** START RECORD EXTRACTS **

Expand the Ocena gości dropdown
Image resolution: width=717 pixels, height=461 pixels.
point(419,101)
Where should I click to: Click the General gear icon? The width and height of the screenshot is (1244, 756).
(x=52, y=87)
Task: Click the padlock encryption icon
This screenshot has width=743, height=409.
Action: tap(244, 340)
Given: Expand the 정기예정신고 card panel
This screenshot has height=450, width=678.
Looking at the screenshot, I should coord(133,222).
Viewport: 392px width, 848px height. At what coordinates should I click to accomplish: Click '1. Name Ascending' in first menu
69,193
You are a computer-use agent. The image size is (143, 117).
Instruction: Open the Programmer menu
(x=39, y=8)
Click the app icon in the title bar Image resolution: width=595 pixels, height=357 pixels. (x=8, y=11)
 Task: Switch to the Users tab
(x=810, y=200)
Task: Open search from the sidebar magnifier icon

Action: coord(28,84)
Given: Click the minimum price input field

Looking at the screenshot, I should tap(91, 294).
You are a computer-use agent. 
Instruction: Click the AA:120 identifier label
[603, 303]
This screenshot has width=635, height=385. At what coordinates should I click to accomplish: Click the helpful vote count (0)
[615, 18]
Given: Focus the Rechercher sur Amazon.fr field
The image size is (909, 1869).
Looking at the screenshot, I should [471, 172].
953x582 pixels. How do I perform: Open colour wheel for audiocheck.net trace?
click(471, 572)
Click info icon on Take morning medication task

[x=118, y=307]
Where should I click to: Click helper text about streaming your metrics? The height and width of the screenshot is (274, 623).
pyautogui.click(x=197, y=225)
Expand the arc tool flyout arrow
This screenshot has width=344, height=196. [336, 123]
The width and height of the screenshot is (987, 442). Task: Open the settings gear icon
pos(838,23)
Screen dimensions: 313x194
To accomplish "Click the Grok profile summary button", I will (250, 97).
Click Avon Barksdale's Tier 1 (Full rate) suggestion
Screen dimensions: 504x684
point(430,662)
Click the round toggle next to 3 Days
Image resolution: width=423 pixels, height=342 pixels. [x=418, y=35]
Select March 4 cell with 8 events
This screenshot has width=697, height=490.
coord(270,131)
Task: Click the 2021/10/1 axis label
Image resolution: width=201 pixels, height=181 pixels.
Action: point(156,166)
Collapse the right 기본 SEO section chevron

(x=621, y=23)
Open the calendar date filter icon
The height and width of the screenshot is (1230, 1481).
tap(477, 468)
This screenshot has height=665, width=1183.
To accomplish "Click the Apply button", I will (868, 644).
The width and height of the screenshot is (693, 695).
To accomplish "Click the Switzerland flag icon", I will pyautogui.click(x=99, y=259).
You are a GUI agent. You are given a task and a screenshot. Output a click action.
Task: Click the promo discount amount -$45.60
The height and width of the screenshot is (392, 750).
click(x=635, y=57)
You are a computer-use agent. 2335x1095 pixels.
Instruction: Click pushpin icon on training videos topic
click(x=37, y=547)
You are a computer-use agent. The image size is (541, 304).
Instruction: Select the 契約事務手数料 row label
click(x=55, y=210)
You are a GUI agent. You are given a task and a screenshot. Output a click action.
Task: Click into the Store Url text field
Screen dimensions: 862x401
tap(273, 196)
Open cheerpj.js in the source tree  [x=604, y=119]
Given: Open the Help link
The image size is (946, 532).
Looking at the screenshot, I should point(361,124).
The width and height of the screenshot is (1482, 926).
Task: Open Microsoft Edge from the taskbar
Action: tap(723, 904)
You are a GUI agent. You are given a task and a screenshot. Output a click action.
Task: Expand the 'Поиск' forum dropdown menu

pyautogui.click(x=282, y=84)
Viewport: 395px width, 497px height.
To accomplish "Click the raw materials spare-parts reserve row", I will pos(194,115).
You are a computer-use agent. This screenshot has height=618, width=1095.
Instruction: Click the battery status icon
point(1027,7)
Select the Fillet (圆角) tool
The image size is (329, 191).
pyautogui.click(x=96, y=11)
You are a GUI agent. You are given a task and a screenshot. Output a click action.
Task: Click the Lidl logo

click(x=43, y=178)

** END RECORD EXTRACTS **

— YOUR TASK —
Please put the material from the line with "Select March 4 cell with 8 events" up to and including the line with "tap(477, 468)" into a two-column CSV headed instruction and answer, one row per instruction paired with its answer. Quote every field and replace line breaks with spaces.

— FULL OUTPUT —
instruction,answer
"Select March 4 cell with 8 events This screenshot has width=697, height=490.","coord(270,131)"
"Task: Click the 2021/10/1 axis label Image resolution: width=201 pixels, height=181 pixels.","Action: point(156,166)"
"Collapse the right 기본 SEO section chevron","(x=621, y=23)"
"Open the calendar date filter icon The height and width of the screenshot is (1230, 1481).","tap(477, 468)"